▸ Your task
In the items below, rewrite the stretch from the line containing "Select the Unite boolean tool" through the line containing "click(1312, 108)" with "boolean" changed to "shape" and everything else unchanged. Leave the pictures out of your answer and give only those lines.

▸ Data shown
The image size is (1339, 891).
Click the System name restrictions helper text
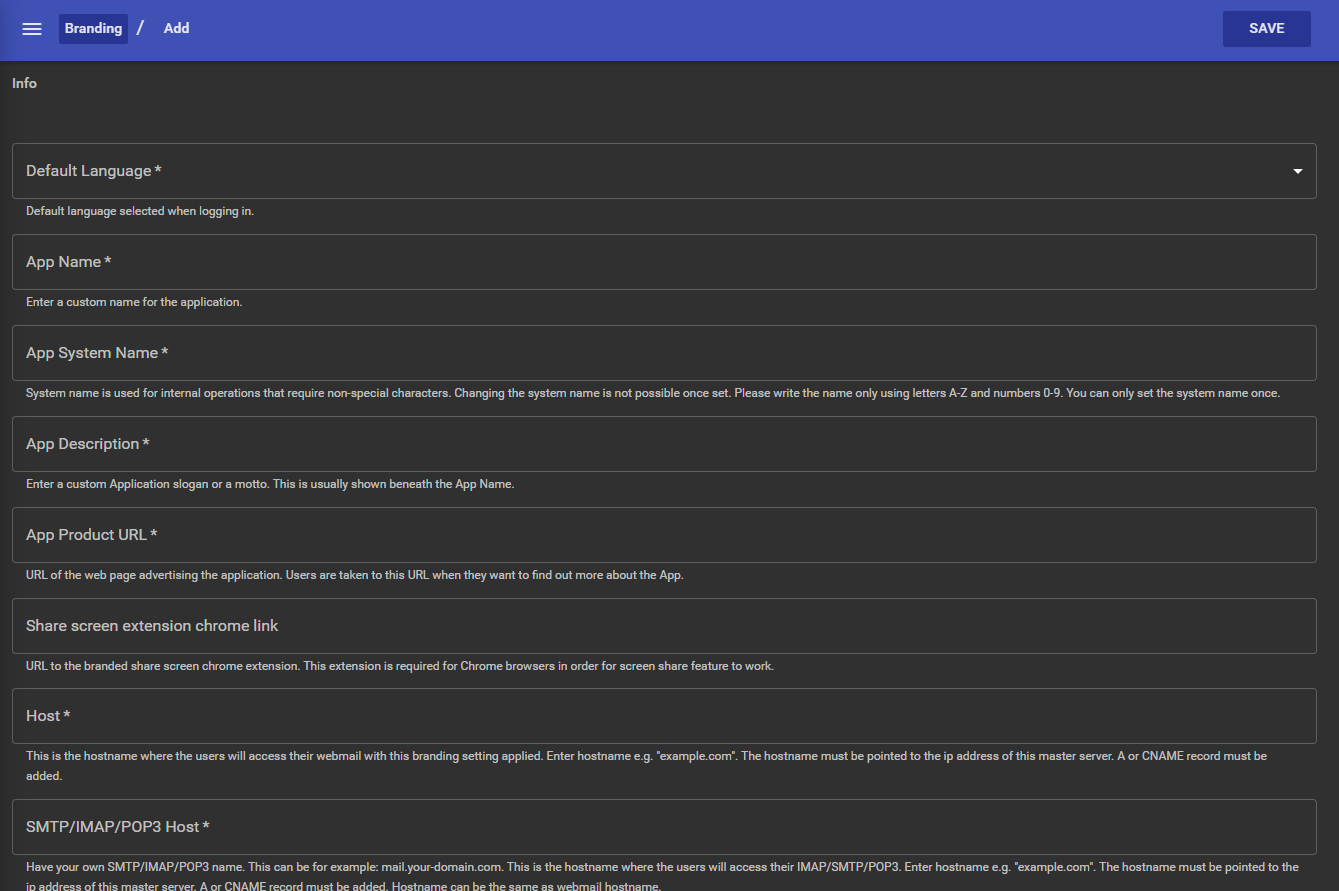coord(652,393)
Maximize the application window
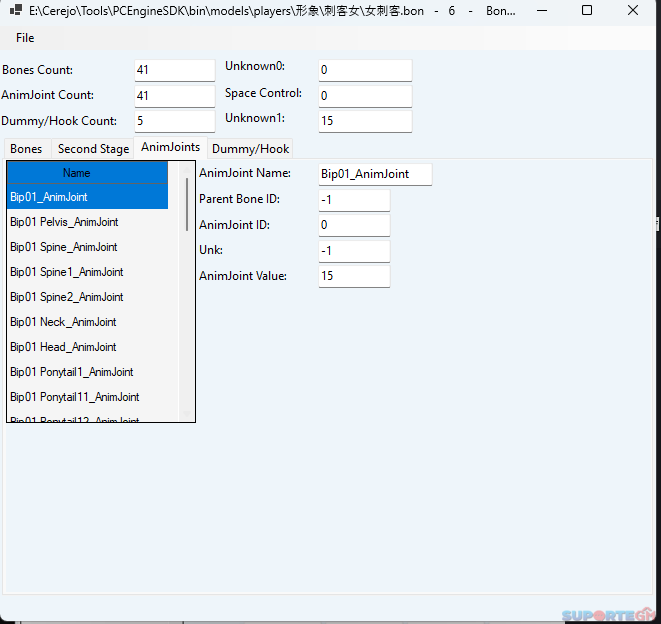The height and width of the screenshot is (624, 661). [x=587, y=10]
==
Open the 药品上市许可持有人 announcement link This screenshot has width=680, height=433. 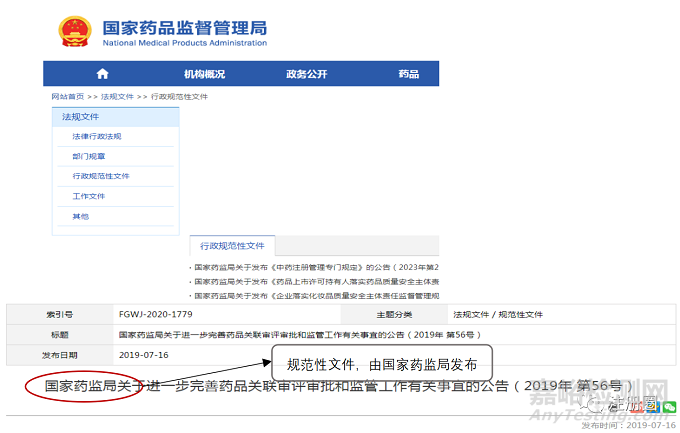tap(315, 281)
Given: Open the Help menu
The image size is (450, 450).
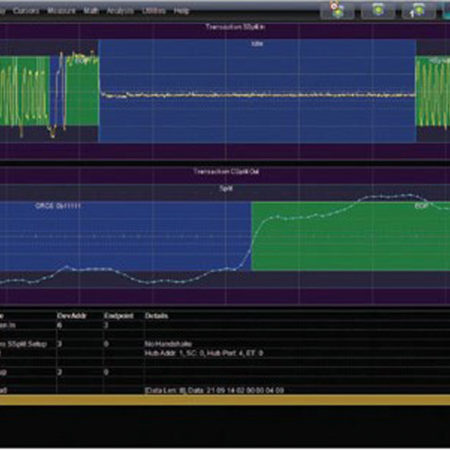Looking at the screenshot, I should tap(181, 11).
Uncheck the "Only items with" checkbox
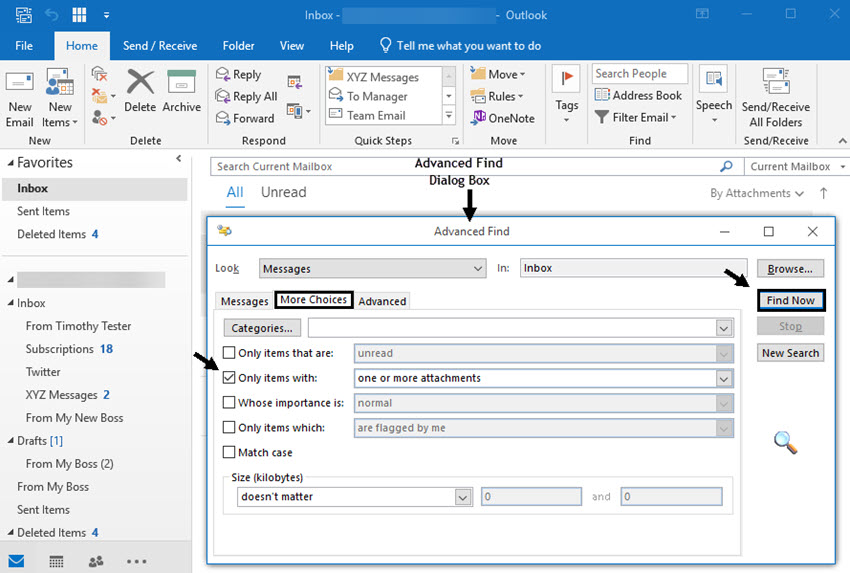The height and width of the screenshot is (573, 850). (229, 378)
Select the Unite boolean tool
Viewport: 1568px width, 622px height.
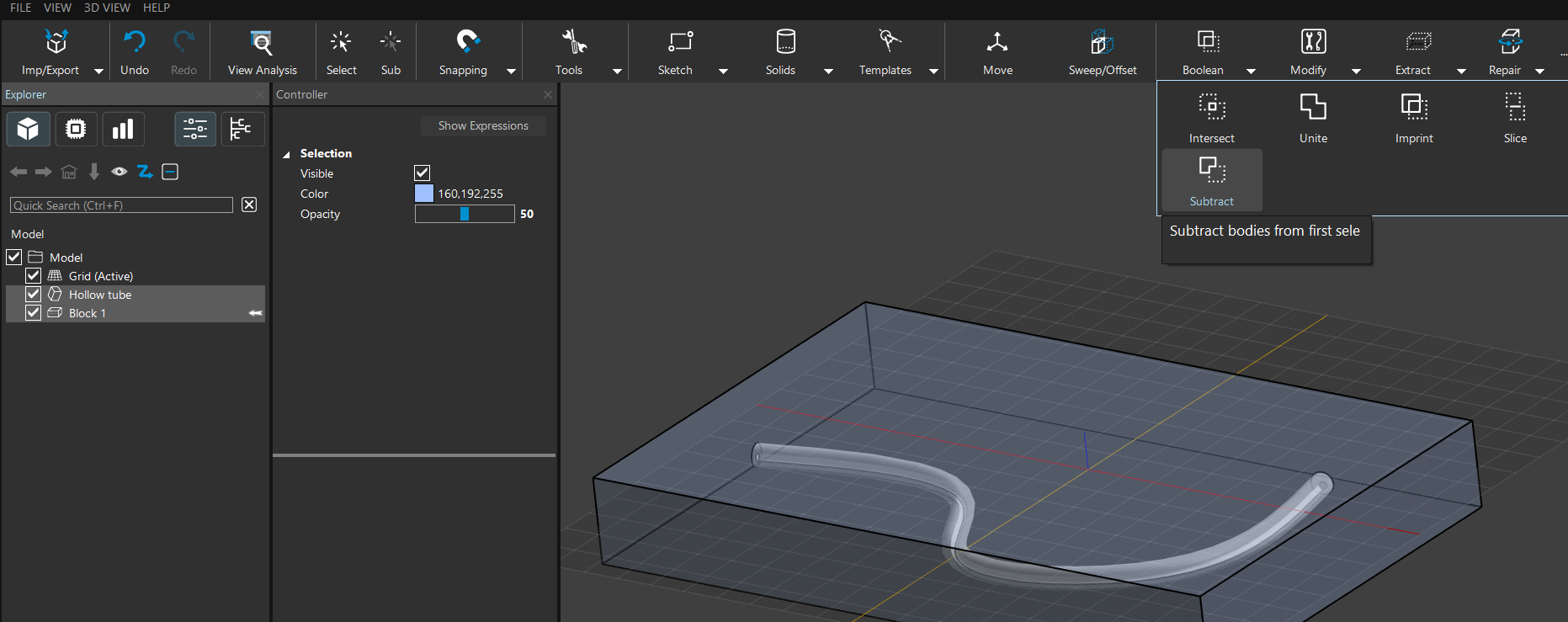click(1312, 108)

▸ Solved exercise
Select the Unite shape tool
Viewport: 1568px width, 622px height.
click(1312, 108)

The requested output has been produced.